Als Sonja und Peter in legerer Kleidung auf der Harley-Davidson angebraust kommen, klatschen die Gäste begeistert. „Der sieht Rötger Feldmann ähnlich, der die „Werner“-Comics zeichnet“, sagt ein vorbeikommender Biker über den Bräutigam. Zu beiden Seiten des schmalen Zugangs haben sich Sonjas Erzieherkolleginnen – jede im kleinen Schwarzen – aufgestellt und intonieren Mendelssohns Hochzeitsmarsch in „Laa-Laa-La-La“. Kleine Kinder zücken statt Reis Pustefix-Fläschchen und produzieren lustige Seifenblasen, die über dem Brautpaar und Pfarrer Tilo Brach aufsteigen.

Der Gemeindepfarrer aus dem benachbarten Winterbach feiert seit 14 Jahren Motorradgottesdienste, Sonja und auch Peter waren dort Besucher. Der Pfarrer zieht sich vor der Gesellschaft den Talar über, lässt sich von Ehefrau Elisabeth das Beffchen zurechtrücken und nickt Beschaller Rolf Lehnberger zu. Der startet seine Hifi-Anlage mit dem Gottesdienst-Eingangslied „Ist da jemand“ von Adel Tawil. Statt Gesangbuchlieder folgen „Heaven“ von Bryan Adams, „The Rose“ und zum Abschluss „Lass uns leben“ von Marius Müller-Westernhagen.
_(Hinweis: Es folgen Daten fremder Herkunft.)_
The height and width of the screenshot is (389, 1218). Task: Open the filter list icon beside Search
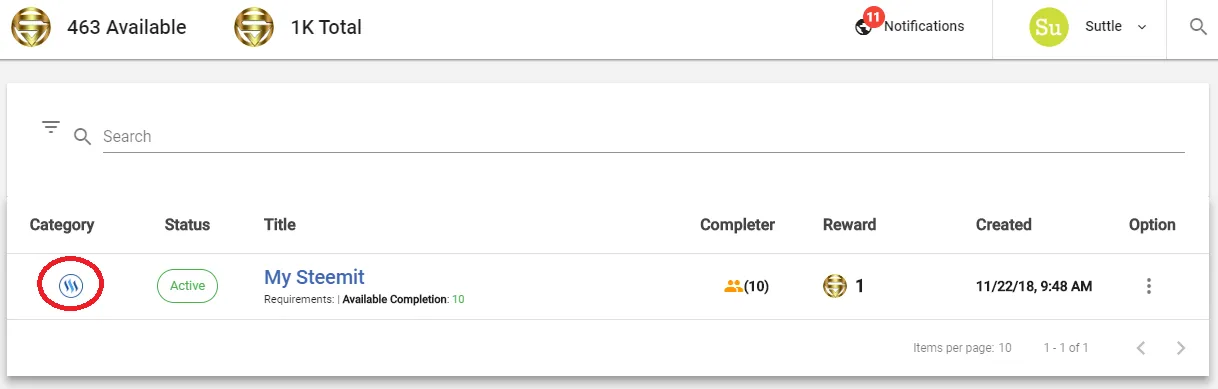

Tilo Brach lässt sich durch die auf der nahen Gewerbestraße vorbeiröhrenden Harleys und amerikanischen Straßenkreuzer nicht aus dem Konzept bringen. „Gott hält dich an seiner Hand, auch wenn die Welt Kopf steht“, gibt er dem Hochzeitspaar mit. Denn für Sonja, Leiterin der Bewegungs-Kindertagesstätte Röntgenstraße der Versöhnungskirchengemeinde in Zweibrücken, hat die Welt vor zwei Jahren Kopf gestanden, als die damals 49-Jährige ihren ersten Mann durch eine Krebserkrankung verlor. Unter den vielen Trauerkarten für sie war eine selbst entworfene von Peter. Ihn kennt sie schon seit über 20 Jahren aus dem Motorradclub. Sie bedankte sich persönlich, und beide merkten, dass sie viel gemeinsam haben.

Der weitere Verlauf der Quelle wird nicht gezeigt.